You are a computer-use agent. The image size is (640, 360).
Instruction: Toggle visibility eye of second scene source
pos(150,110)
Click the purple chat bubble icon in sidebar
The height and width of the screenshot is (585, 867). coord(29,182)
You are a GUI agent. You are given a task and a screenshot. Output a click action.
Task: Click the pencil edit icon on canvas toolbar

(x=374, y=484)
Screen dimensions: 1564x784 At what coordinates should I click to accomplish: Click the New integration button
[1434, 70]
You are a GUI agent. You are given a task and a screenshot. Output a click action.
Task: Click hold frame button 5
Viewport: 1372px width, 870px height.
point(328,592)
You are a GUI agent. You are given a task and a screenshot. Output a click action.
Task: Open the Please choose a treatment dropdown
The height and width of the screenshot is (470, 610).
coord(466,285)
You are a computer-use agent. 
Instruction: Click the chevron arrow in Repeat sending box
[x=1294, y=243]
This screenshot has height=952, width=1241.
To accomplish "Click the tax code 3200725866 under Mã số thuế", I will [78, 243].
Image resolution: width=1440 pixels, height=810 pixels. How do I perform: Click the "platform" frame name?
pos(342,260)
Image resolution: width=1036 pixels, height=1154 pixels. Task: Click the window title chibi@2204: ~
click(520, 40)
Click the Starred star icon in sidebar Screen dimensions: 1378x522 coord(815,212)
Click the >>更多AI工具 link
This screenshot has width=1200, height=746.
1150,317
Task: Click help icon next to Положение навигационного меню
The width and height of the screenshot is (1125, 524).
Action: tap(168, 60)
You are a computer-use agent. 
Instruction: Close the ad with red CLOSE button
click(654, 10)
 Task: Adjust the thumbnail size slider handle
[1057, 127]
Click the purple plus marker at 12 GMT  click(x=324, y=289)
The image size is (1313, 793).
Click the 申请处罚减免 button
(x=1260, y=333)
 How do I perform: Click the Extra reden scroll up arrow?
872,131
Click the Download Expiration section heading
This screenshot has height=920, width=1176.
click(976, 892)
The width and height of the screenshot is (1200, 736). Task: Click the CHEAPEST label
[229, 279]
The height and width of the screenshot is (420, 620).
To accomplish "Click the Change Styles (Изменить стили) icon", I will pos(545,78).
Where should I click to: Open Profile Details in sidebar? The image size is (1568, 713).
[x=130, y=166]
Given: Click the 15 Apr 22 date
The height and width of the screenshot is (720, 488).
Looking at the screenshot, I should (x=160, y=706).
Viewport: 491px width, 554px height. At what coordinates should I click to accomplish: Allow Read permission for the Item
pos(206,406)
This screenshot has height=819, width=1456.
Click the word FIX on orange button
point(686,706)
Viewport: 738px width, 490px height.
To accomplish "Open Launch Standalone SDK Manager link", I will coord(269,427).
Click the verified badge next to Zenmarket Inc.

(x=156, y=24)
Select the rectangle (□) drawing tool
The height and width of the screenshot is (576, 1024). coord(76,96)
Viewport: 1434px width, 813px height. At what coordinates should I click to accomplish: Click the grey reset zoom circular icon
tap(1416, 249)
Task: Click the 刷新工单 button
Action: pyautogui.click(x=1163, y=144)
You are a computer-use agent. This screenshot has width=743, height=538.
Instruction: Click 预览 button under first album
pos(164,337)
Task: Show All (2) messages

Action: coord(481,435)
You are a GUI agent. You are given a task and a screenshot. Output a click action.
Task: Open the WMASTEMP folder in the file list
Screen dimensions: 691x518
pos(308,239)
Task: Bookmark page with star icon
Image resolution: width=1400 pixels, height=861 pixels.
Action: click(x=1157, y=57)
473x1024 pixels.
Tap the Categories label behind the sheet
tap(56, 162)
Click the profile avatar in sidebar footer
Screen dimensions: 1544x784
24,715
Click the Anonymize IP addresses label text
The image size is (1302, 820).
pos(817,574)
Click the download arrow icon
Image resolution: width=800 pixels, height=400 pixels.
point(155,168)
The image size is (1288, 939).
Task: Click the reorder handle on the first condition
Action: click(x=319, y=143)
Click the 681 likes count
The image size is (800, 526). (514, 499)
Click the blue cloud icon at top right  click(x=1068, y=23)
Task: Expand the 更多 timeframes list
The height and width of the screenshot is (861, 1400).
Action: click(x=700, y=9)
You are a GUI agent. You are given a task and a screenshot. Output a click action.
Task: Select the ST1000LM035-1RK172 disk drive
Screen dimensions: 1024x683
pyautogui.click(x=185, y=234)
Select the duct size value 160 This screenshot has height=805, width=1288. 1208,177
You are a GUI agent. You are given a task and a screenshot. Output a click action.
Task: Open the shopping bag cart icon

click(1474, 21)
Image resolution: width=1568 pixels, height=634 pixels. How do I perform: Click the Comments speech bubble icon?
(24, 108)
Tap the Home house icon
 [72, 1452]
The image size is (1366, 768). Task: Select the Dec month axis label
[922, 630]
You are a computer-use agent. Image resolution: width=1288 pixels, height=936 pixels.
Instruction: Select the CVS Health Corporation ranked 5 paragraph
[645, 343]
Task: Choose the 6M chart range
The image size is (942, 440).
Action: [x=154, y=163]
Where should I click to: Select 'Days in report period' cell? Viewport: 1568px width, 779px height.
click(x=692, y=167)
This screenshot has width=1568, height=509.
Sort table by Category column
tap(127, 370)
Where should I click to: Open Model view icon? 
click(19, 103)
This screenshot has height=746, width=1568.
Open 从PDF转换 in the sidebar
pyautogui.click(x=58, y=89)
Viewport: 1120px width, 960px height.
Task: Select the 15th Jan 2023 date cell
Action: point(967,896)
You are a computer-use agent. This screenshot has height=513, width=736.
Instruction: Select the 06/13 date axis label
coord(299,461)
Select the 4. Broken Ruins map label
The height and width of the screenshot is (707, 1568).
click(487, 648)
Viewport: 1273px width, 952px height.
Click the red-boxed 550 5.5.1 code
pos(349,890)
========================
PROMPT: Copy out the material word for word from its first line through the line that contains "The height and width of the screenshot is (585, 867).", including both of those lines.

WRITTEN RESPONSE:
You are a computer-use agent. The image size is (640, 360).
Instruction: Toggle visibility eye of second scene source
pos(150,110)
Click the purple chat bubble icon in sidebar
The height and width of the screenshot is (585, 867). coord(29,182)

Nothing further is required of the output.